The decision means Martin Horan, of Carragown, Bohola, Castlebar, Co Mayo, is not entitled to a one-fifth share of the winning Lotto draw which was held on January 6th 2001 when the jackpot was €1,577,578.
Mr Horan was also ordered to pay the legal costs of the case, which could be as much as €500,000.
Mr Horan brought his High Court proceedings alleging he was excluded from the winning syndicate by four members of it - Frank O’Reilly, a publican, of O’Reilly’s pub, Ballyvary, Castlebar; Mayo, Michael McHale, a farmer of Curranee, Ballyvary; John Joyce, a taxi driver of Keelogue, Ballyvary, and Seamus O’Brien also a taxi driver of Ballyvary.
In December 2004, the High Court ruled Mr Horan was entitled to a one-fifth share based on an oral agreement entered into in early 1999 by the five. The High Court also found Mr O’Brien, the organiser of the syndicate, had “carried” the arrears that had built up from Mr Horan until October 2000.

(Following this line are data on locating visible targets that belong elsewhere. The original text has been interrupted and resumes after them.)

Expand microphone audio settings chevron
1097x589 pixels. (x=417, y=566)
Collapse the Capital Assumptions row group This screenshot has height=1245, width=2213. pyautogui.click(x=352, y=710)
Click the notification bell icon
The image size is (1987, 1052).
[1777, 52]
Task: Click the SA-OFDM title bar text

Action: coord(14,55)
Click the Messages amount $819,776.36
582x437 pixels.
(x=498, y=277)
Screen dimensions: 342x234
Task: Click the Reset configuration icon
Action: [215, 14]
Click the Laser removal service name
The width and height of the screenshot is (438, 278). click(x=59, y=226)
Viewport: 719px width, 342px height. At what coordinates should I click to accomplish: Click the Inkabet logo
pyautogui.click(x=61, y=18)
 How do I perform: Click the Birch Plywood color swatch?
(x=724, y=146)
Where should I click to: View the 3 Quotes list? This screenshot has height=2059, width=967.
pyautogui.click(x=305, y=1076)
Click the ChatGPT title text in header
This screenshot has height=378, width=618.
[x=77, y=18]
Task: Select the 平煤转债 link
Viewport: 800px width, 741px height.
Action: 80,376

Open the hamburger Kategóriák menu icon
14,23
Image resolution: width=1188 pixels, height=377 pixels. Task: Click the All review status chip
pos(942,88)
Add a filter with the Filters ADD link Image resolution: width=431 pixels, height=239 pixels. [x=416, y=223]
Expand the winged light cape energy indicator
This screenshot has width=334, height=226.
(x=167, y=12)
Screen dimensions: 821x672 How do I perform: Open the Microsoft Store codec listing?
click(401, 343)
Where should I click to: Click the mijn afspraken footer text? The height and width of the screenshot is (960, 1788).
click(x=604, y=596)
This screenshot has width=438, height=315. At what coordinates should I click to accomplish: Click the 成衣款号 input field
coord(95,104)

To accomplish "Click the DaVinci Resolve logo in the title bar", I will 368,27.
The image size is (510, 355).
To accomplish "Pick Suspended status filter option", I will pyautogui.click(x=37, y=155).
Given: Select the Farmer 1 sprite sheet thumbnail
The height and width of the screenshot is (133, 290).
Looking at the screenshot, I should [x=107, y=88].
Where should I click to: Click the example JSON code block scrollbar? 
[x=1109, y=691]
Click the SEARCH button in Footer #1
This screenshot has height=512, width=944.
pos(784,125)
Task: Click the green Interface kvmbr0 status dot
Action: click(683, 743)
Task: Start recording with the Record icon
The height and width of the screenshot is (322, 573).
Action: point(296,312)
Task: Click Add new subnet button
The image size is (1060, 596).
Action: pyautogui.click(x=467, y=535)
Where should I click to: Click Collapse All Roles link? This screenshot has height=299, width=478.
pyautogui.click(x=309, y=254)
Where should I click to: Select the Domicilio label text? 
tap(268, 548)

Under the agreement each syndicate member was to contribute IR£3 weekly which meant IR £7.50 would be invested in each of the twice a week draws. In their appeal, the four had argued Mr Horan was removed from the syndicate in October 2000, months before the win, because he was in arrears of contributions and had also allegedly told the syndicate organiser, Seamus O’Brien, to “f... off” when approached in a bar asking him to pay arrears.
Mr Horan had denied he had made such comments to Mr O’Brien, claimed he had always paid in lump sums in arrears and had never been removed from the syndicate.
Upholding the appeal yesterday, Mr Justice Nial Fennelly, giving the decision of the three-judge court, said it did not seem there was any doubt, under the original agreement, that each member was to pay his contribution twice weekly to the organiser Mr O’Brien.
It was not part of the agreement that individual members could pay in arrears and still remain a member, the judge said. If that was so, Mr O’Brien would have to have paid for the tickets for all members out of his own pocket.
The only real question was whether the parties agreed to vary their original agreement so Mr Horan could remain in the syndicate and be entitled to a share of the winnings even though he was in arrears for an indefinite period, he said.
While Mr O’Brien had the authority to carry out “all practical matters” in relation to the syndicate, it did not extend to varying the terms of the original oral contract. It would not be obvious to any innocent bystander such an obligation was imposed on Mr O’Brien on behalf of the other syndicate members, he found.
Mr O’Brien, as organiser, was not under any legal obligation to Mr Horan to continue to purchase tickets for him.
The fact only IR £6 was invested in the winning draw, rather than Ir£7.50, which would have been required had Mr Horan been in it, strongly indicated Mr O’Brien bought tickets for four and not five members of the syndicate, the judge said.
The original agreement clearly permitted only those syndicate members to share in winnings who had paid their
contributions, he held. Mr O’Brien did not have authority to vary the agreement and any toleration of arrears due by Mr Horan did not have the effect of varying the agreement.
That could only be done with the agreement of the other members of the syndicate and therefore Mr Horan was not a member of it on the date of the winning draw, the judge concluded. Mr Justice Hugh Geoghegan and Mr Justice Joseph Finnegan agreed.